_Directions:_
Repeat only these lines, exactly: the first line of the data, the line containing "イベント開催カレンダー (163, 2337)", and every line between them. Pictures stay out.

_Task inputs:_
——

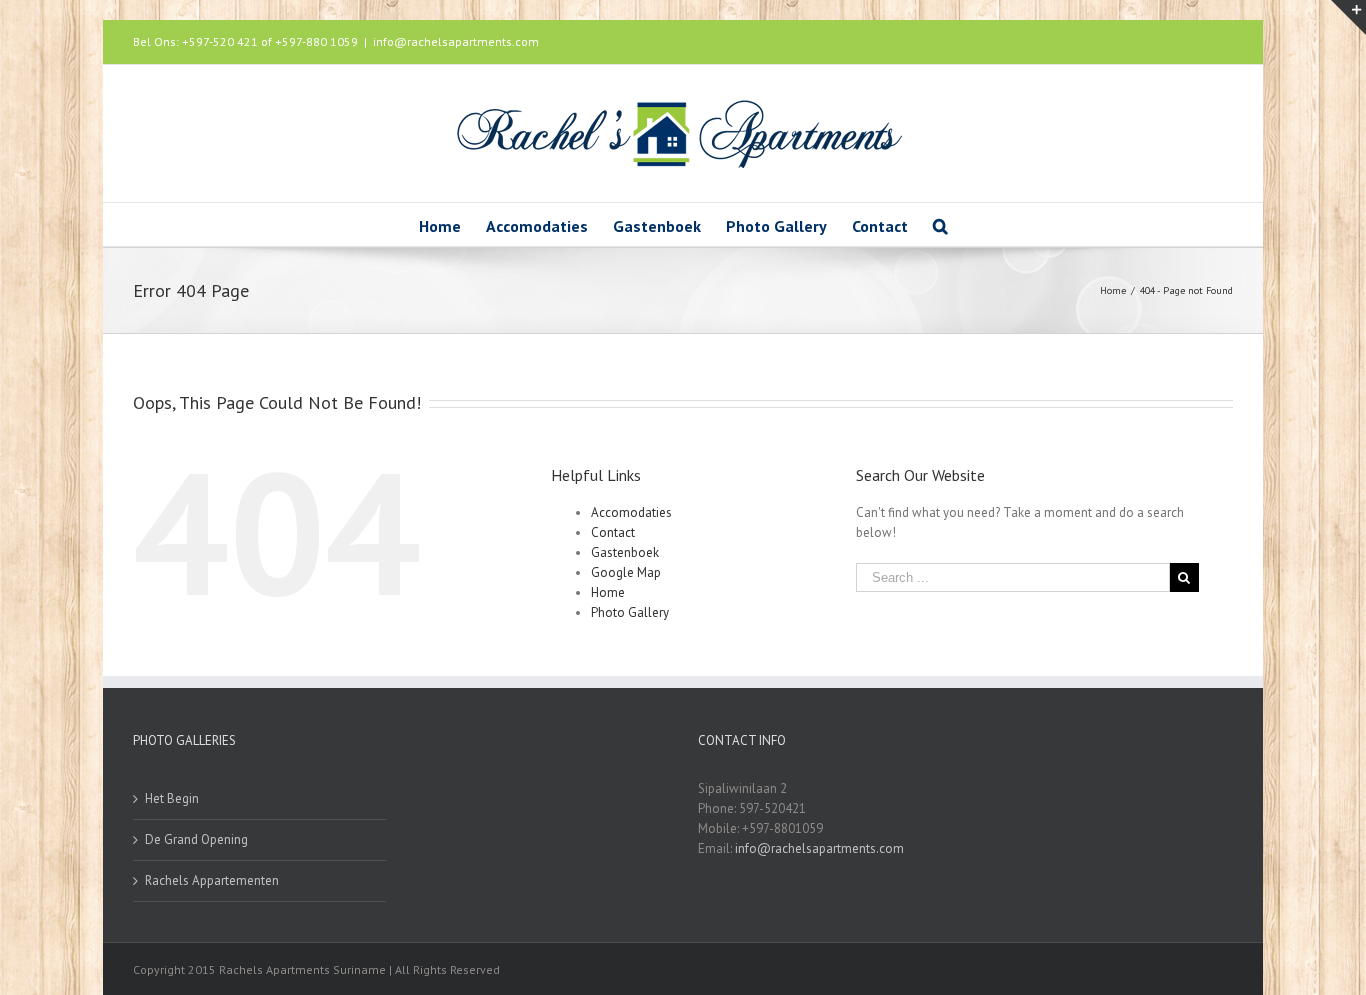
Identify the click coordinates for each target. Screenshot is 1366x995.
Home (608, 592)
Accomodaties (631, 512)
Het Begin (172, 798)
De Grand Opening (196, 839)
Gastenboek (625, 552)
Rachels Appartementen (212, 880)
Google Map (626, 572)
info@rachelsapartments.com (456, 41)
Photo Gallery (630, 612)
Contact (613, 532)
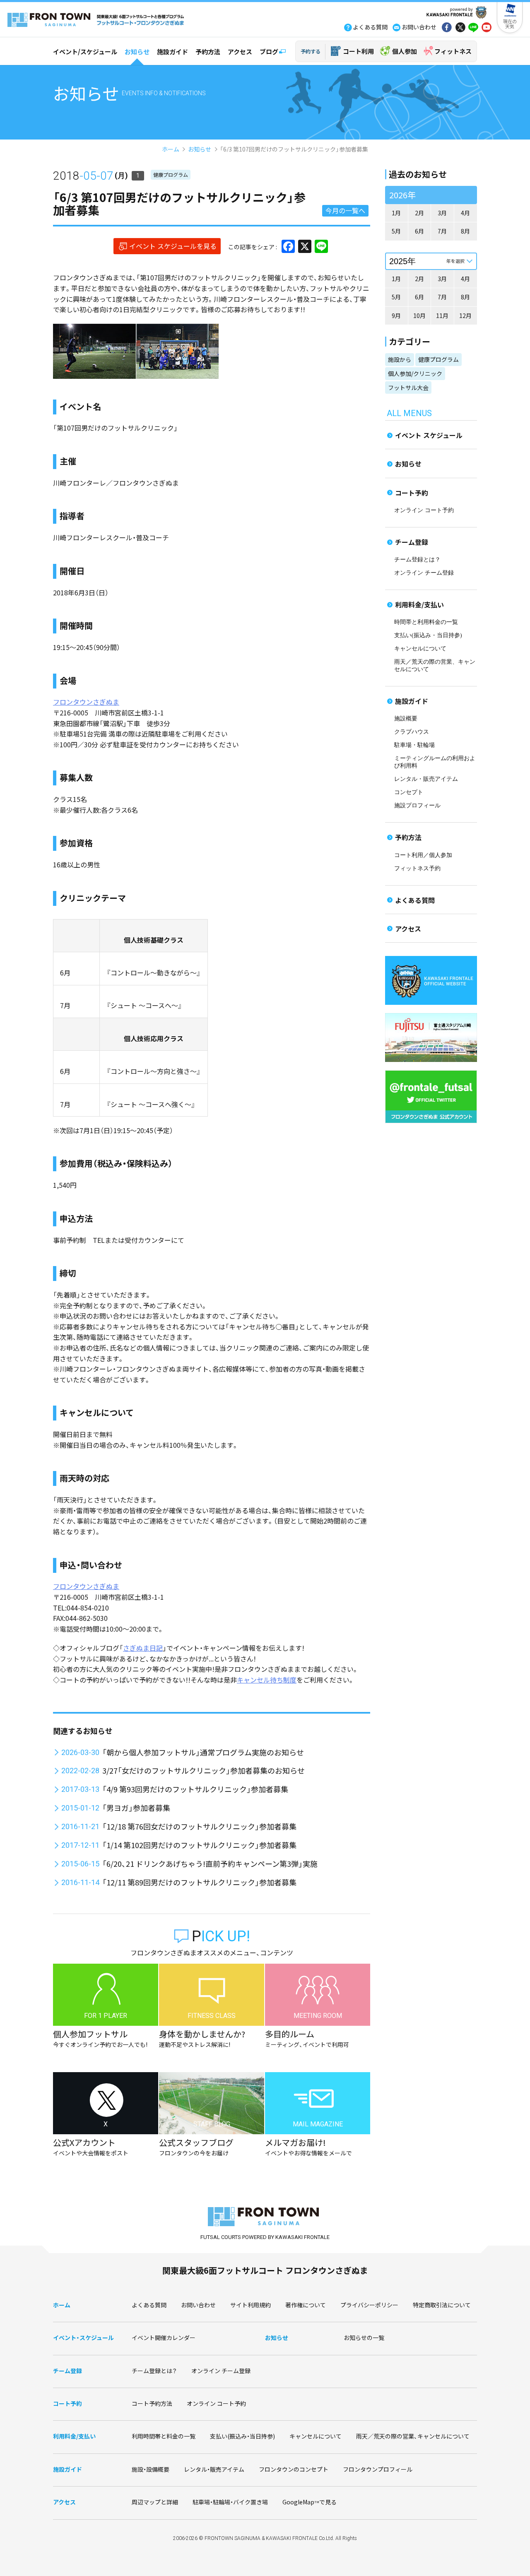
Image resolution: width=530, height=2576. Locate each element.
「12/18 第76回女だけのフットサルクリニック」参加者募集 (199, 1826)
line (473, 28)
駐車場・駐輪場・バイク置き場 (230, 2502)
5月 (396, 231)
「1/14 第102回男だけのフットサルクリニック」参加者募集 (199, 1844)
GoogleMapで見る (309, 2502)
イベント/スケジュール (85, 51)
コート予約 (411, 493)
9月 (396, 315)
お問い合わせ (198, 2305)
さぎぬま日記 (143, 1648)
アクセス (240, 51)
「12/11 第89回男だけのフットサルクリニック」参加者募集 (199, 1882)
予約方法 (207, 51)
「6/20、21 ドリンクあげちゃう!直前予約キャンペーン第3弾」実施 (210, 1863)
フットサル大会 (408, 387)
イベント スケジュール (429, 435)
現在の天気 (510, 23)
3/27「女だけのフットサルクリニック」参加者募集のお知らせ (203, 1770)
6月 (419, 231)
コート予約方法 (152, 2403)
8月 (465, 231)
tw (460, 28)
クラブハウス (411, 732)
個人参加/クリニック (415, 373)
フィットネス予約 (417, 868)
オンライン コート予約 (424, 510)
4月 (465, 213)
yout (486, 28)
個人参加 (404, 51)
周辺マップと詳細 (155, 2502)
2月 (419, 213)
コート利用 (358, 51)
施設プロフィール (417, 805)
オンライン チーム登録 (424, 573)
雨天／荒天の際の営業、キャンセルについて (413, 2436)
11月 (442, 315)
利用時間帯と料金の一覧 (163, 2436)
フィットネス (453, 51)
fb (446, 28)
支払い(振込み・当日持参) (428, 635)
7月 (442, 231)
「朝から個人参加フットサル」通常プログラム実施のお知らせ (203, 1752)
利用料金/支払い (419, 604)
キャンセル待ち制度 (266, 1680)
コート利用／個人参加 (423, 855)
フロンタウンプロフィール (377, 2469)
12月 (465, 315)
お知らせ (137, 51)
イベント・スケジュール (83, 2337)
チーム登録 (411, 542)
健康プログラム (170, 174)
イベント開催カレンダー (163, 2337)
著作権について (305, 2305)
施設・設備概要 (150, 2469)
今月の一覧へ (345, 210)
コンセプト (408, 792)
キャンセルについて (420, 648)
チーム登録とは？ (417, 559)
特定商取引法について (442, 2305)
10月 (419, 315)
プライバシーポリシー (369, 2305)
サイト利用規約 (250, 2305)
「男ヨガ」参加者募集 (136, 1807)
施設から (399, 359)
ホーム (170, 149)
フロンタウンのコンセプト (293, 2469)
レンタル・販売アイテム (426, 779)
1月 (396, 213)
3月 (442, 213)
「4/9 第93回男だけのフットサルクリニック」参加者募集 (195, 1789)
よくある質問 (415, 900)
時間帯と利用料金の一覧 (426, 622)
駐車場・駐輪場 (414, 745)
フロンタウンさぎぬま (86, 702)
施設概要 (405, 718)
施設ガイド (172, 51)
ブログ (269, 51)
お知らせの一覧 (364, 2337)
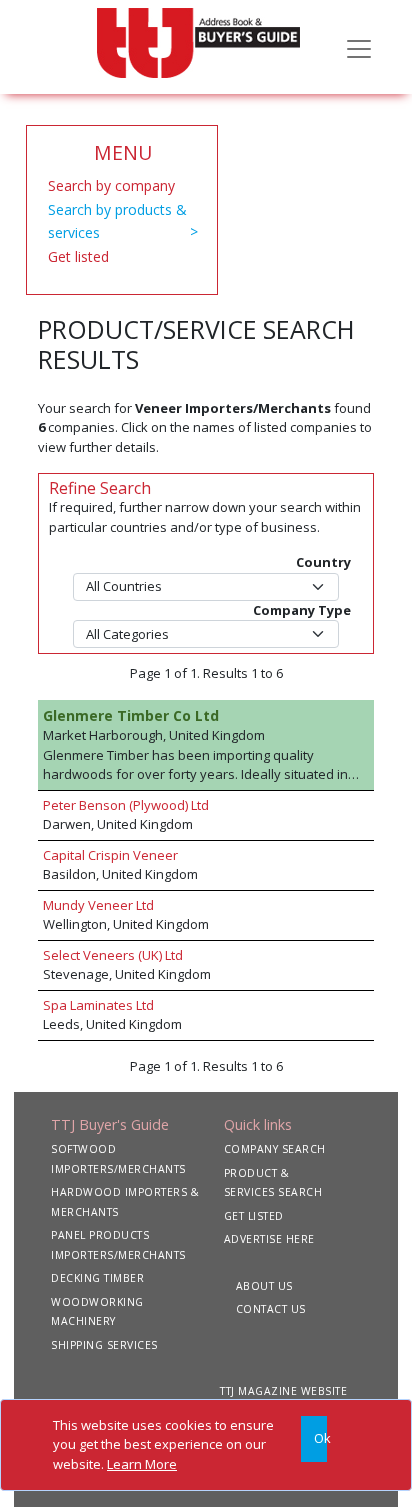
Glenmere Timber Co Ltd (131, 715)
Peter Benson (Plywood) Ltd (126, 805)
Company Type (302, 610)
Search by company (111, 185)
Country (323, 562)
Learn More (142, 1464)
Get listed (78, 256)
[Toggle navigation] (359, 47)
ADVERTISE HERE (269, 1239)
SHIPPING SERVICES (104, 1345)
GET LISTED (254, 1216)
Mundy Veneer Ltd (98, 905)
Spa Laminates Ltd (98, 1005)
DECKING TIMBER (97, 1278)
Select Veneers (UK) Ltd (113, 955)
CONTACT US (271, 1309)
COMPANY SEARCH (275, 1149)
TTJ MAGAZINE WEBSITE (283, 1391)
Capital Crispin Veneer (110, 855)
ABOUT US (264, 1286)
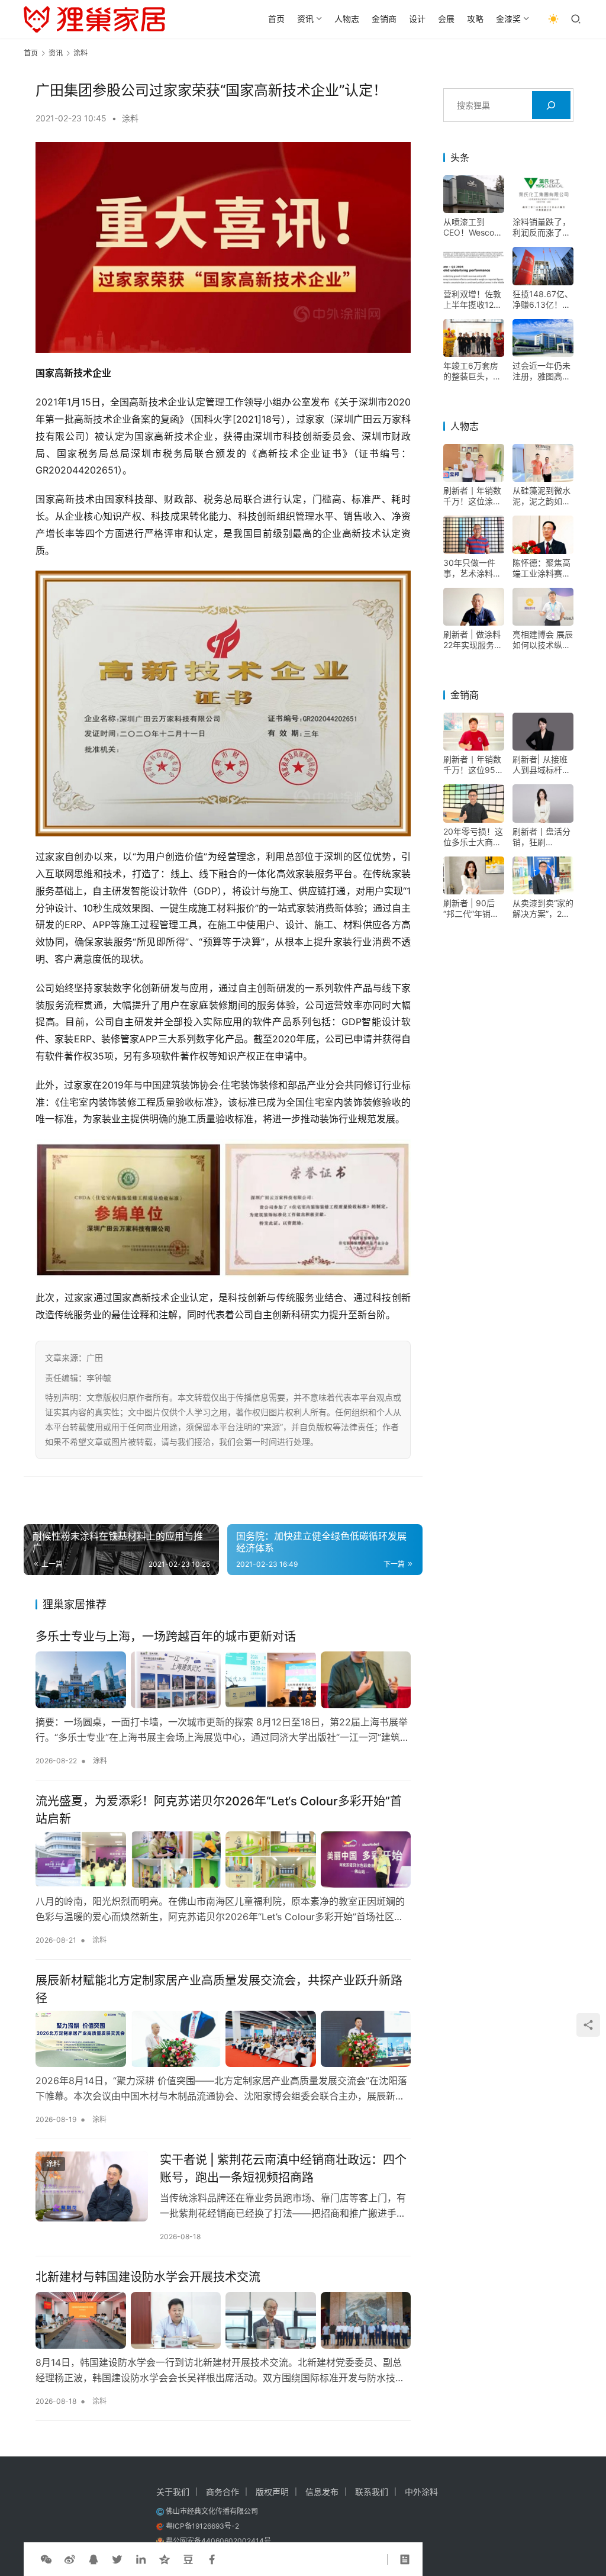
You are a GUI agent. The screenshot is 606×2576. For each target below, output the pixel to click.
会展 (446, 19)
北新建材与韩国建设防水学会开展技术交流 (148, 2277)
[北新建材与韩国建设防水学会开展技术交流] (223, 2320)
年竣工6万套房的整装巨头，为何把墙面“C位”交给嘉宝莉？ (472, 371)
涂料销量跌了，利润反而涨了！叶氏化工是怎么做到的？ (541, 227)
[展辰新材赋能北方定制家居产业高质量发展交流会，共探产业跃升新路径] (223, 2039)
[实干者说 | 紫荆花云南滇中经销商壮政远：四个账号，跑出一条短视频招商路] (92, 2186)
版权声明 (272, 2492)
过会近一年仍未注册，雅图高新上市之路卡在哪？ (541, 371)
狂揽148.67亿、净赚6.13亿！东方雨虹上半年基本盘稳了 (542, 299)
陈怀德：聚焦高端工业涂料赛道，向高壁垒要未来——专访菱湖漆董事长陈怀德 (541, 568)
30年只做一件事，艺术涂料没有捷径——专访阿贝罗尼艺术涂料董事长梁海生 (472, 568)
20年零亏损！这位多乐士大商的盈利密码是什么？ (473, 837)
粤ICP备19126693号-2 (202, 2526)
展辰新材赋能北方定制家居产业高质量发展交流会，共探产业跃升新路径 (219, 1989)
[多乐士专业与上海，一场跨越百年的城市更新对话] (223, 1679)
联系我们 (371, 2492)
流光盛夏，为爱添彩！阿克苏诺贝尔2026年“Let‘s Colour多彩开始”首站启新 (219, 1809)
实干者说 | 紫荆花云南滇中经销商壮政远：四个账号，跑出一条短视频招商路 (283, 2168)
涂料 (130, 118)
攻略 (475, 19)
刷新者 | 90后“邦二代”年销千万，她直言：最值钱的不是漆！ (472, 908)
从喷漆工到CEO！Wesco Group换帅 (468, 227)
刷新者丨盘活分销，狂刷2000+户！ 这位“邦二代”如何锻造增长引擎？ (541, 837)
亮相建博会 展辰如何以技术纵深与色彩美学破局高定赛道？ (542, 640)
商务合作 (222, 2492)
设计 (417, 19)
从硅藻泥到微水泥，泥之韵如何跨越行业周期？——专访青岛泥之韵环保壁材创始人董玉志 (541, 496)
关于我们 (172, 2492)
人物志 (346, 19)
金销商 (384, 19)
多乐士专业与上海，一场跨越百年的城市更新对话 (166, 1637)
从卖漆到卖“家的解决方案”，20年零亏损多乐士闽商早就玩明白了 (542, 908)
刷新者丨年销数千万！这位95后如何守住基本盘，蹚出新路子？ (473, 764)
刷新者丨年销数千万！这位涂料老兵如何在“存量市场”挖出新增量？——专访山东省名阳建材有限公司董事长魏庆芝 (473, 496)
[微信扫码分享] (46, 2559)
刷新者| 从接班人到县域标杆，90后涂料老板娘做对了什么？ (542, 764)
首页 (276, 19)
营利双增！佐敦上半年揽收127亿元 (472, 299)
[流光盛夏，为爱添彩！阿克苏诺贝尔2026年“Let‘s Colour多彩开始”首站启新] (223, 1859)
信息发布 (322, 2492)
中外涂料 (421, 2492)
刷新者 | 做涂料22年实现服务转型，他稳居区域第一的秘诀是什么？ (472, 640)
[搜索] (551, 105)
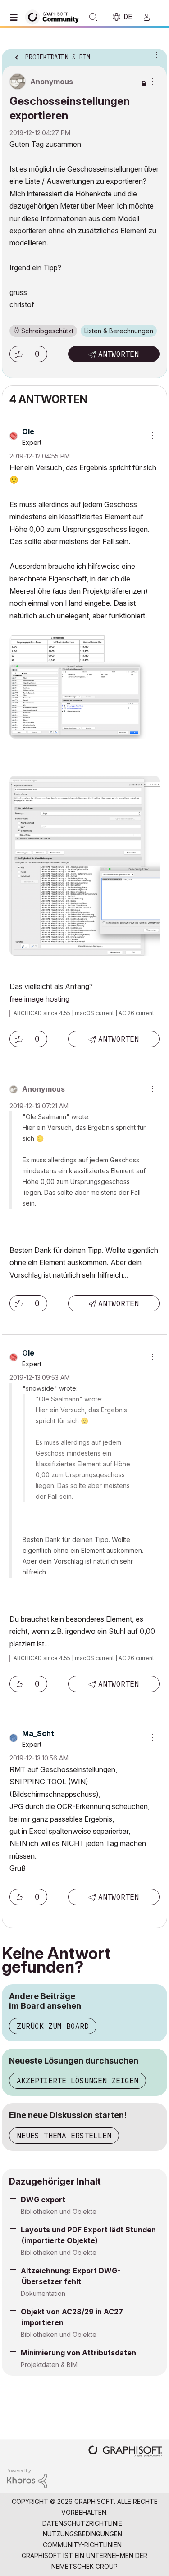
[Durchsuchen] (16, 17)
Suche (93, 17)
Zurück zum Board (53, 2026)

——

_Task result:_
Identify the click coordinates for each target. Screenshot is 1366x995.
Home (608, 592)
Accomodaties (631, 512)
Het Begin (172, 798)
De Grand Opening (196, 839)
Gastenboek (625, 552)
Rachels Appartementen (212, 880)
Google Map (626, 572)
info@rachelsapartments.com (456, 41)
Photo Gallery (630, 612)
Contact (613, 532)
Image resolution: width=530, height=2576. Locate each element.
「12/18 第76回女だけのフットサルクリニック」参加者募集 (199, 1826)
line (473, 28)
駐車場・駐輪場・バイク置き場 (230, 2502)
5月 (396, 231)
「1/14 第102回男だけのフットサルクリニック」参加者募集 (199, 1844)
GoogleMapで見る (309, 2502)
イベント/スケジュール (85, 51)
コート予約 (411, 493)
9月 (396, 315)
お問い合わせ (198, 2305)
さぎぬま日記 (143, 1648)
アクセス (240, 51)
「12/11 第89回男だけのフットサルクリニック」参加者募集 (199, 1882)
予約方法 (207, 51)
「6/20、21 ドリンクあげちゃう!直前予約キャンペーン第3弾」実施 (210, 1863)
フットサル大会 (408, 387)
イベント スケジュール (429, 435)
現在の天気 (510, 23)
3/27「女だけのフットサルクリニック」参加者募集のお知らせ (203, 1770)
6月 (419, 231)
コート予約方法 (152, 2403)
8月 (465, 231)
tw (460, 28)
クラブハウス (411, 732)
個人参加/クリニック (415, 373)
フィットネス予約 (417, 868)
オンライン コート予約 (424, 510)
4月 (465, 213)
yout (486, 28)
個人参加 (404, 51)
周辺マップと詳細 (155, 2502)
2月 (419, 213)
コート利用 (358, 51)
施設プロフィール (417, 805)
オンライン チーム登録 (424, 573)
雨天／荒天の際の営業、キャンセルについて (413, 2436)
11月 (442, 315)
利用時間帯と料金の一覧 (163, 2436)
フィットネス (453, 51)
fb (446, 28)
支払い(振込み・当日持参) (428, 635)
7月 (442, 231)
「朝から個人参加フットサル」通常プログラム実施のお知らせ (203, 1752)
利用料金/支払い (419, 604)
キャンセル待ち制度 (266, 1680)
コート利用／個人参加 (423, 855)
フロンタウンプロフィール (377, 2469)
12月 (465, 315)
お知らせ (137, 51)
イベント・スケジュール (83, 2337)
チーム登録 (411, 542)
健康プログラム (170, 174)
イベント開催カレンダー (163, 2337)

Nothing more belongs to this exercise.